Records from a data source:
══════════

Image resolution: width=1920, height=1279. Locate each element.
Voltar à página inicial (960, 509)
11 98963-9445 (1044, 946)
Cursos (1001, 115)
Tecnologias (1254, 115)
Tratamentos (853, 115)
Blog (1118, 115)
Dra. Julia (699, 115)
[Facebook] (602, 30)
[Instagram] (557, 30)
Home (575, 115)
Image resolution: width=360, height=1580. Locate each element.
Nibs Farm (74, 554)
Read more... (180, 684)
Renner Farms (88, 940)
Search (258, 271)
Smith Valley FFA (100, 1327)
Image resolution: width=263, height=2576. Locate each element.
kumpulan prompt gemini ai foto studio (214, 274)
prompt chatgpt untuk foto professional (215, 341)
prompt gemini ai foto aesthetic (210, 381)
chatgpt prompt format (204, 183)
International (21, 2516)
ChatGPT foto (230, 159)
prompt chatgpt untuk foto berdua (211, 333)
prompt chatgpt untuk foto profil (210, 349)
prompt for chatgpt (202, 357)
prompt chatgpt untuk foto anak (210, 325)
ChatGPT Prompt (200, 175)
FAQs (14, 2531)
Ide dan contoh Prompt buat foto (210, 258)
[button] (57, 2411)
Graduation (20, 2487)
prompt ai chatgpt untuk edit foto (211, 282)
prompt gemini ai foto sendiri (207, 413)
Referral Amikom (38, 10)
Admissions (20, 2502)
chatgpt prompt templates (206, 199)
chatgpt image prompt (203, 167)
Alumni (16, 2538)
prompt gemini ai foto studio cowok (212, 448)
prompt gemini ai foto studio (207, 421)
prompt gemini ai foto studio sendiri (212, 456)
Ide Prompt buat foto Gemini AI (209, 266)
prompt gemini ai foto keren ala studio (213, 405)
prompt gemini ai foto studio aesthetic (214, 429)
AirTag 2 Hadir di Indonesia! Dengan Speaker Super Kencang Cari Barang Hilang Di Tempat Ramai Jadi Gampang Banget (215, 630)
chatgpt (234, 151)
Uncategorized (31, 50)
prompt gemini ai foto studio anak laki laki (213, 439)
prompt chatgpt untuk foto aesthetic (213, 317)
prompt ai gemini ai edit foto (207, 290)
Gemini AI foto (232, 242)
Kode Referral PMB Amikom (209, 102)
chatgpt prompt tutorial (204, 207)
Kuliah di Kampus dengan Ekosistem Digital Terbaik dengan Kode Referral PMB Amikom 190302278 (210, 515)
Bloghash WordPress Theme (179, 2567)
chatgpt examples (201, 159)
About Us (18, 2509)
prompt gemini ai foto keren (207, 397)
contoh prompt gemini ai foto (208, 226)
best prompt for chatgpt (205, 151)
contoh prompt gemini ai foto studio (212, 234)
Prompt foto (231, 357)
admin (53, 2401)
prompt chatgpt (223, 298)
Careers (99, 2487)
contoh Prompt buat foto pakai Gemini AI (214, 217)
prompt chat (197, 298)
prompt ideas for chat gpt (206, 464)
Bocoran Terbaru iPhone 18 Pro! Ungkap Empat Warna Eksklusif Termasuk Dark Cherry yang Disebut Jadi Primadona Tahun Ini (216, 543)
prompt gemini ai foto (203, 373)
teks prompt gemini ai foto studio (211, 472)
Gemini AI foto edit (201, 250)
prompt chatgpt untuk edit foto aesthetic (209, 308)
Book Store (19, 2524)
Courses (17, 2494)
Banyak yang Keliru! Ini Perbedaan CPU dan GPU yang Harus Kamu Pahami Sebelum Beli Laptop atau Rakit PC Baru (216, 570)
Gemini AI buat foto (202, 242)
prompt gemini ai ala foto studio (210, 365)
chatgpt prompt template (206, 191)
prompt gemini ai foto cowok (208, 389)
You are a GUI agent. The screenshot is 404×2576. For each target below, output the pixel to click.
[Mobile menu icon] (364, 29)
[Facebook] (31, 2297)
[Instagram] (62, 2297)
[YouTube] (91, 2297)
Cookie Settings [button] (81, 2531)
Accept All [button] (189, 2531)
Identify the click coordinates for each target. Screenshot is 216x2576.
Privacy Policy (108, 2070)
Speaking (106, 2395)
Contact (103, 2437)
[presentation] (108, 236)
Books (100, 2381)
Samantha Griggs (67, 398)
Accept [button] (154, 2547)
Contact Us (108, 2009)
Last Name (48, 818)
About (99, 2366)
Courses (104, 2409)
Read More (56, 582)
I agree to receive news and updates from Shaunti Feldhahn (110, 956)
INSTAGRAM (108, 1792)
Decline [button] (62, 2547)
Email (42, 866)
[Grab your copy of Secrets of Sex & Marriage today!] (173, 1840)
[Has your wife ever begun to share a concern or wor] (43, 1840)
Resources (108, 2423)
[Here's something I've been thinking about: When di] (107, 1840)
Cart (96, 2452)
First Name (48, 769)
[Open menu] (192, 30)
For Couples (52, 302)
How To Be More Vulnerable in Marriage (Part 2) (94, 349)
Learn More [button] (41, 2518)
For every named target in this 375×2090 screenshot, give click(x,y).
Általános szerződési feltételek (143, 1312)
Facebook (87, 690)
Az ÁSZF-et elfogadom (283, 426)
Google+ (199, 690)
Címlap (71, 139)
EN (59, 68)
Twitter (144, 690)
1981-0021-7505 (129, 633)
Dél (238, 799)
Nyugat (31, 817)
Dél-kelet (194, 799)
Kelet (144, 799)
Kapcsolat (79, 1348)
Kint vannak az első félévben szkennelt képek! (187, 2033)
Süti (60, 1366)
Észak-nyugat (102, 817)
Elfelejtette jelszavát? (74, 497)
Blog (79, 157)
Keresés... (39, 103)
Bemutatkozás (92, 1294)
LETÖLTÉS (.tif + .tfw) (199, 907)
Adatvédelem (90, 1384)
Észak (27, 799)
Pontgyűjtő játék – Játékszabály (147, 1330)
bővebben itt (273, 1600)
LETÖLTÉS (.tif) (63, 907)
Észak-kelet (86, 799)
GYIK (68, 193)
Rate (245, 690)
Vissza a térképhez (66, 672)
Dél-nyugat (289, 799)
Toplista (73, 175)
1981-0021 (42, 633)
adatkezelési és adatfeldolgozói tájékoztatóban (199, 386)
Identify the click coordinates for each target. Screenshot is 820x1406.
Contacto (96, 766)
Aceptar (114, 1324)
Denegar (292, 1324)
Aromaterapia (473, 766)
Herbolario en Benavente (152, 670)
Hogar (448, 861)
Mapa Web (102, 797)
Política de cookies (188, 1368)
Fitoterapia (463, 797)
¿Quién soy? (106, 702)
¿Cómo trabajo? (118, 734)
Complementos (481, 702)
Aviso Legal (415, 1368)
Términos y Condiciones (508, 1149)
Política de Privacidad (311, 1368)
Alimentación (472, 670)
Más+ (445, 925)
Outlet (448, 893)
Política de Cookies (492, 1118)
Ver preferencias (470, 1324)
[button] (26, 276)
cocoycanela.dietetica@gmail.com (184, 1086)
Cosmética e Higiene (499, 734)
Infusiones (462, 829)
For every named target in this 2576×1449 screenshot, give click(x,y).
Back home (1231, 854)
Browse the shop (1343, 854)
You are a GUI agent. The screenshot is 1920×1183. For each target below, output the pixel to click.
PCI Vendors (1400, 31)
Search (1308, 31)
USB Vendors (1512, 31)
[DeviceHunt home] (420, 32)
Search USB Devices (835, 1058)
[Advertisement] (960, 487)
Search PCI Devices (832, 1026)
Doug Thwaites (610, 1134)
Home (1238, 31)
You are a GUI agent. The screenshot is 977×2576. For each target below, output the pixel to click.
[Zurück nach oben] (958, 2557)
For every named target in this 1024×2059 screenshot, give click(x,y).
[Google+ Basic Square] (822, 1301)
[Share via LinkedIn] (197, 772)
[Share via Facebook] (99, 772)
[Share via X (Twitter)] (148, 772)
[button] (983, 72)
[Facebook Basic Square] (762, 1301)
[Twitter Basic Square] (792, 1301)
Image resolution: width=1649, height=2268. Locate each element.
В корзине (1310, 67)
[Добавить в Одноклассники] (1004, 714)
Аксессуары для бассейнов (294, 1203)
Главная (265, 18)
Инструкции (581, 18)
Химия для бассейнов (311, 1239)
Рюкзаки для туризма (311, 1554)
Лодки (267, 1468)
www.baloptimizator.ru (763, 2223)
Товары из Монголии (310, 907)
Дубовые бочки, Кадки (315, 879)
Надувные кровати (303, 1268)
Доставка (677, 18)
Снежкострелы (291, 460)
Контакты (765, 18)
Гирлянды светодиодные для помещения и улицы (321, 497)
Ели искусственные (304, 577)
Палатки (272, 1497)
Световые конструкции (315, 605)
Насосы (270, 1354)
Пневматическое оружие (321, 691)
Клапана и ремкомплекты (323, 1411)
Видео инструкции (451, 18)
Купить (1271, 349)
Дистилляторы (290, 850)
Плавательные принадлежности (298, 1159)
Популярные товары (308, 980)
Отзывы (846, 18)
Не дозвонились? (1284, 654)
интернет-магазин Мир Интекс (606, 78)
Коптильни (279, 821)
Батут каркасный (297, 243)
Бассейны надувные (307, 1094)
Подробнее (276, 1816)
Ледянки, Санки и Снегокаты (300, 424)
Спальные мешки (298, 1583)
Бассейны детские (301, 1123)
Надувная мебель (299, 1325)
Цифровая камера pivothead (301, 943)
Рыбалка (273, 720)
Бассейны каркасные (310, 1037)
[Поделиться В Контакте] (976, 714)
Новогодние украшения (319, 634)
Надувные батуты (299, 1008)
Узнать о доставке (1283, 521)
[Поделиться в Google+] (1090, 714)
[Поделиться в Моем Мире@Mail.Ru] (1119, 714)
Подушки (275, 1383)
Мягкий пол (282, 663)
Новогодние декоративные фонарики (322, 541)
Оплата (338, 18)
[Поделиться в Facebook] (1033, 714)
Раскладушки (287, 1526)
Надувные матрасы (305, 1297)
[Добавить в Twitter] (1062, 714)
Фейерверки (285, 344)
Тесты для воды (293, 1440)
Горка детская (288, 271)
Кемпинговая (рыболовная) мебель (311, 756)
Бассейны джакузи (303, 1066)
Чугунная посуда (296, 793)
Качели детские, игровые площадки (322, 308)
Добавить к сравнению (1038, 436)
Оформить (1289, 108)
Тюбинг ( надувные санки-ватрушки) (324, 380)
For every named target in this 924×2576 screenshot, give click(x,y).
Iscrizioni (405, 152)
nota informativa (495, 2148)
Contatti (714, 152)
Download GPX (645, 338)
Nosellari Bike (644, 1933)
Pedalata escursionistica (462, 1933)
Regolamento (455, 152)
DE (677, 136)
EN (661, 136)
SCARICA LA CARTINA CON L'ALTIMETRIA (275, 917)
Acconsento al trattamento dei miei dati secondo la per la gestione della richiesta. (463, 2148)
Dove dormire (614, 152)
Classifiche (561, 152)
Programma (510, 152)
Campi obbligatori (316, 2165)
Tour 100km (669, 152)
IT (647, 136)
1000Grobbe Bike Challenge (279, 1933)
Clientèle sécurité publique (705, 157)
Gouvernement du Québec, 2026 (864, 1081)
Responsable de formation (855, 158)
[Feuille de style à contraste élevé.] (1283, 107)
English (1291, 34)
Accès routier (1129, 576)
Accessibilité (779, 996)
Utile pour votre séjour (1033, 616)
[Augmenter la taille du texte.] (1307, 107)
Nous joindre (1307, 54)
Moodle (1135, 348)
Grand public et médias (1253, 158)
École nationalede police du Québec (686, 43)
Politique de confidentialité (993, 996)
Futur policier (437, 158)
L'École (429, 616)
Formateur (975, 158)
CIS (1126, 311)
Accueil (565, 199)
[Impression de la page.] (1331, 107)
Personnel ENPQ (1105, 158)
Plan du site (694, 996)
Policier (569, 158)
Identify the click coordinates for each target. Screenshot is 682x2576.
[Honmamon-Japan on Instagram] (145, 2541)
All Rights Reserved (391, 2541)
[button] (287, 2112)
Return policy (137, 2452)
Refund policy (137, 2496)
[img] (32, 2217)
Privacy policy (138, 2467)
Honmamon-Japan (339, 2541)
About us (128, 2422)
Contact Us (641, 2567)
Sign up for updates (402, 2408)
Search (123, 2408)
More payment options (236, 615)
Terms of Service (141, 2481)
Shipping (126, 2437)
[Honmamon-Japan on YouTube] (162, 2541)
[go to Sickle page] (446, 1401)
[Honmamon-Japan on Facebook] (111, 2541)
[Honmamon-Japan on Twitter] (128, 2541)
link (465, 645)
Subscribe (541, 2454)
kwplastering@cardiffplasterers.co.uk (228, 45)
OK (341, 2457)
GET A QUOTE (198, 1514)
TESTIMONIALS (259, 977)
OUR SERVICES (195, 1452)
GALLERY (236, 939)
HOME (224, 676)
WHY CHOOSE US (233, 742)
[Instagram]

══════════

Please give back only the lines between the first line of the entries and the line with "Kuliah di Kampus", both ends included, word for word.

Image resolution: width=1920, height=1279. Locate each element.
Voltar à página inicial (960, 509)
11 98963-9445 (1044, 946)
Cursos (1001, 115)
Tecnologias (1254, 115)
Tratamentos (853, 115)
Blog (1118, 115)
Dra. Julia (699, 115)
[Facebook] (602, 30)
[Instagram] (557, 30)
Home (575, 115)
Image resolution: width=360, height=1580. Locate each element.
Nibs Farm (74, 554)
Read more... (180, 684)
Renner Farms (88, 940)
Search (258, 271)
Smith Valley FFA (100, 1327)
Image resolution: width=263, height=2576. Locate each element.
kumpulan prompt gemini ai foto studio (214, 274)
prompt chatgpt untuk foto professional (215, 341)
prompt gemini ai foto aesthetic (210, 381)
chatgpt prompt format (204, 183)
International (21, 2516)
ChatGPT foto (230, 159)
prompt chatgpt untuk foto berdua (211, 333)
prompt chatgpt untuk foto profil (210, 349)
prompt for chatgpt (202, 357)
prompt chatgpt untuk foto anak (210, 325)
ChatGPT Prompt (200, 175)
FAQs (14, 2531)
Ide dan contoh Prompt buat foto (210, 258)
[button] (57, 2411)
Graduation (20, 2487)
prompt ai chatgpt untuk edit foto (211, 282)
prompt gemini ai foto sendiri (207, 413)
Referral Amikom (38, 10)
Admissions (20, 2502)
chatgpt prompt templates (206, 199)
chatgpt image prompt (203, 167)
Alumni (16, 2538)
prompt gemini ai foto studio cowok (212, 448)
prompt gemini ai foto studio (207, 421)
prompt gemini ai foto studio sendiri (212, 456)
Ide Prompt buat foto Gemini AI (209, 266)
prompt gemini ai foto keren ala studio (213, 405)
prompt gemini ai foto studio aesthetic (214, 429)
AirTag 2 Hadir di Indonesia! Dengan Speaker Super Kencang Cari Barang Hilang Di Tempat Ramai Jadi Gampang Banget (215, 630)
chatgpt (234, 151)
Uncategorized (31, 50)
prompt gemini ai foto studio anak laki laki (213, 439)
prompt chatgpt untuk foto aesthetic (213, 317)
prompt ai gemini ai edit foto (207, 290)
Gemini AI foto (232, 242)
Kode Referral PMB Amikom (209, 102)
chatgpt prompt tutorial (204, 207)
Kuliah di Kampus dengan Ekosistem Digital Terbaik dengan Kode Referral PMB Amikom 190302278 (210, 515)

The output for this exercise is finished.